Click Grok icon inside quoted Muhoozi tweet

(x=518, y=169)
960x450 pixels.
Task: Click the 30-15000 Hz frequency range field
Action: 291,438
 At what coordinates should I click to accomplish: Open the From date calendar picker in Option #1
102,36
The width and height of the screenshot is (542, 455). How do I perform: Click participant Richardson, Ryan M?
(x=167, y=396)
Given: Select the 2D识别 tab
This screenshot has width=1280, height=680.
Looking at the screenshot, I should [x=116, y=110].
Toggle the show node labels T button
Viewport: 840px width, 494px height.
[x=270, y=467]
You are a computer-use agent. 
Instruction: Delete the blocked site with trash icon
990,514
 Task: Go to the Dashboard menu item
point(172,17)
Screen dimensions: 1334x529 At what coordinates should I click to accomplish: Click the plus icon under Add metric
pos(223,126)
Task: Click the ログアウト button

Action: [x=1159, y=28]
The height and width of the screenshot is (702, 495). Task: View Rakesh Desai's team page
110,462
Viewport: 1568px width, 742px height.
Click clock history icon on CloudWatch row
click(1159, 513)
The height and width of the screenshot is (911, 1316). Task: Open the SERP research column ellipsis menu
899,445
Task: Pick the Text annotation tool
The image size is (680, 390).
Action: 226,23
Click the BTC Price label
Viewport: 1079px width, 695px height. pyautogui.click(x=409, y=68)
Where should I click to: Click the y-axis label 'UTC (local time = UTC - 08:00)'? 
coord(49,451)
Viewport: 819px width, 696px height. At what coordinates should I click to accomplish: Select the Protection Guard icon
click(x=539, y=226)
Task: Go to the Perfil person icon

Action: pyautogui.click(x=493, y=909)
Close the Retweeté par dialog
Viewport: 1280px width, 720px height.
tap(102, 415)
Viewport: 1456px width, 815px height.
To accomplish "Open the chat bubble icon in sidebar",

===============

:: Exercise requirements ::
Copy each line of the data exactly, leaving nothing out.

:: Output ::
Click Grok icon inside quoted Muhoozi tweet

(x=518, y=169)
960x450 pixels.
Task: Click the 30-15000 Hz frequency range field
Action: 291,438
 At what coordinates should I click to accomplish: Open the From date calendar picker in Option #1
102,36
The width and height of the screenshot is (542, 455). How do I perform: Click participant Richardson, Ryan M?
(x=167, y=396)
Given: Select the 2D识别 tab
This screenshot has width=1280, height=680.
Looking at the screenshot, I should [x=116, y=110].
Toggle the show node labels T button
Viewport: 840px width, 494px height.
[x=270, y=467]
You are a computer-use agent. 
Instruction: Delete the blocked site with trash icon
990,514
 Task: Go to the Dashboard menu item
point(172,17)
Screen dimensions: 1334x529 At what coordinates should I click to accomplish: Click the plus icon under Add metric
pos(223,126)
Task: Click the ログアウト button

Action: [x=1159, y=28]
The height and width of the screenshot is (702, 495). Task: View Rakesh Desai's team page
110,462
Viewport: 1568px width, 742px height.
Click clock history icon on CloudWatch row
click(1159, 513)
The height and width of the screenshot is (911, 1316). Task: Open the SERP research column ellipsis menu
899,445
Task: Pick the Text annotation tool
The image size is (680, 390).
Action: 226,23
Click the BTC Price label
Viewport: 1079px width, 695px height. pyautogui.click(x=409, y=68)
Where should I click to: Click the y-axis label 'UTC (local time = UTC - 08:00)'? 
coord(49,451)
Viewport: 819px width, 696px height. At what coordinates should I click to accomplish: Select the Protection Guard icon
click(x=539, y=226)
Task: Go to the Perfil person icon

Action: pyautogui.click(x=493, y=909)
Close the Retweeté par dialog
Viewport: 1280px width, 720px height.
tap(102, 415)
Viewport: 1456px width, 815px height.
To accomplish "Open the chat bubble icon in sidebar",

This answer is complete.